Mr Mortimer, a senior executive with the building materials company ARC and the chairman of the CBI's minerals committee, thinks the industry has had an unfair press.

"It's inevitable. The media will naturally focus on what people perceive to be problems, rather than good stories, and it's part of Minerals 98 to bring the good stories to people's attention."

He has in mind such developments as Birnie Loch, a restored sand and gravel quarry in Fife, where the quarry company, Pioneer Concrete, has transformed an exhausted site into an award-winning nature reserve.

The former Kinloch quarry now has an increasing resident and migrant bird population and a growing number of insects and wild flowers in the new habitats the company has created, including islands in the loch, shingle spits, wooded areas and a marsh. Public access is extensively catered for.

The company plans to do something similar with the two other sites it is currently working in Scotland, one for sand and gravel and the other for hard rock. At Hart Hill quarry at Tams Laup, Larnarkshire, it is in the middle of pounds 1m worth of environmental improvements that are already being carried out while stone is being extracted.

`I think there's a move by the industry to put its house in order," says Andrew Golder, the company's area manager.

"In the past quarrying companies haven't done a good enough job of restoring sites and making them more acceptable, and in certain cases criticism was justified. But we're changing, and we're very conscious of the need to change."

Mr Mortimer goes further. "We want to show people we can do this job in a way that doesn't cause people problems and doesn't cause them heartache," he says. "And if we get it right, they won't even know we're there."

It is a contention that will be loudly disputed by environmentalists over the next month, and especially by Friends of the Earth, the Council for National Parks and the Council for the Protection of Rural England.

They say the quarrying industry is a business of outdated views which sees no realistic environmental limits on its activities, unlike, for example, the road building and housing industries, which have had to accept that they cannot simply continue to swallow greenfield sites. The core of the problem, the green groups say, is the eagerness of the companies to exploit sensitive landscapes in highly protected areas such as national parks, in particular the Peak District National Park, which is under assault from firms seeking the limestone that gives the park its distinctive landscape.

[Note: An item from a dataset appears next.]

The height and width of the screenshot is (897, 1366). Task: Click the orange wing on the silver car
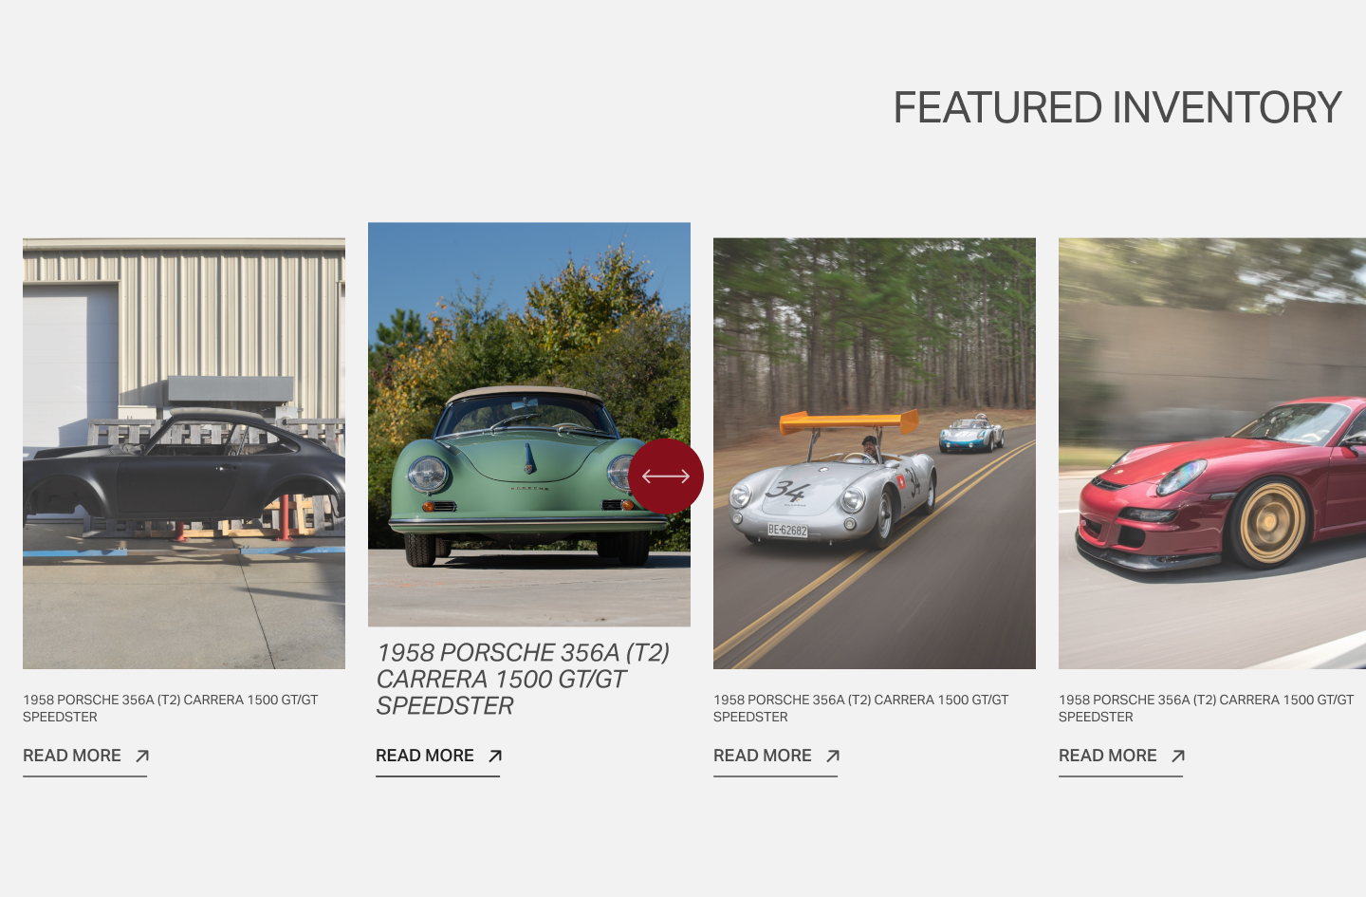pyautogui.click(x=849, y=421)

"They can all try to beautify a hole in the ground after they've dug it," says Julian Tippett, a local campaigner in the Peak Park. "But they never stop to think about whether they should dig it in the first place."

The environmental pressure groups all instance the behaviour of the giant company RMC at its quarries at Eldon Hill and Longstone Edge in Derbyshire.

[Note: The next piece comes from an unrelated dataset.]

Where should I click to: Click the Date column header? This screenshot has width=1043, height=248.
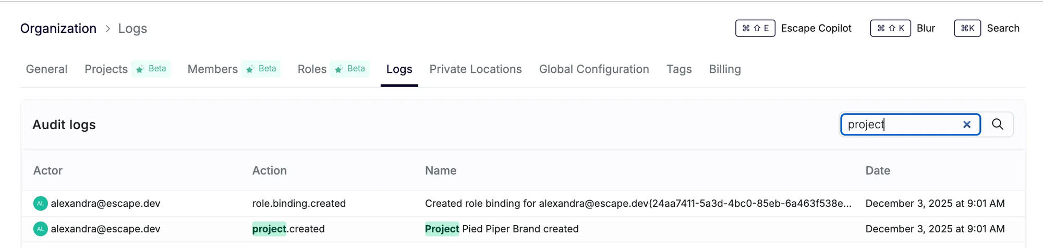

Two years ago RMC was refused a time extension to its permit at Eldon Hill, due to expire in September 1997; the company merely vastly increased its dynamiting of the hill, creating a stockpile of 1.5 million tonnes of limestone, worth pounds 15m, which will not be shifted for another year: giving it, in effect, a two-year extension by the back door.

Eldon Hill is now the biggest scar on the park's landscape, visible for miles around.

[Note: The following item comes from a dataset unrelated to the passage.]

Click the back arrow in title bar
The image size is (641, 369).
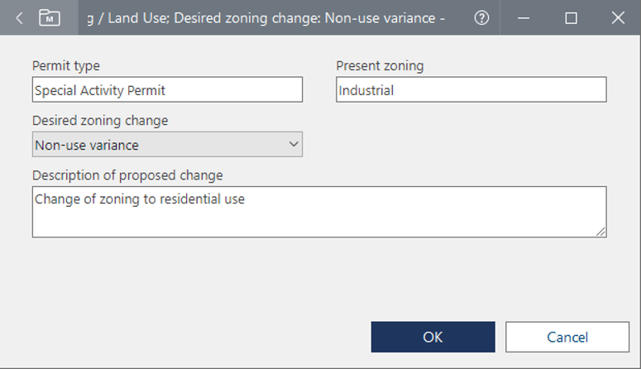click(19, 17)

Shortly afterwards the company planned to turn what was originally a Derbyshire fluorspar mine into a limestone superquarry that would have destroyed Longstone Edge, a park ridge much loved by walkers.

The Peak Park Planning Board refused, and the company says it has accepted the refusal, although the owner of the site is seeking leave in the High Court next month to challenge the decision by judicial review.

During this time, RMC was also seeking a large extension to its quarry at Spaunton in the North Yorkshire Moors National Park, which was finally turned down by the Deputy Prime Minister and Environment Secretary, John Prescott, six weeks ago.

The company is having open days at eight of its quarries - but not at any of those sited in a national park.

"Minerals 98," said Robin Maynard, of Friends of the Earth, "is a simply a PR exercise seeking to take the heat off an unsustainable dinosaur industry."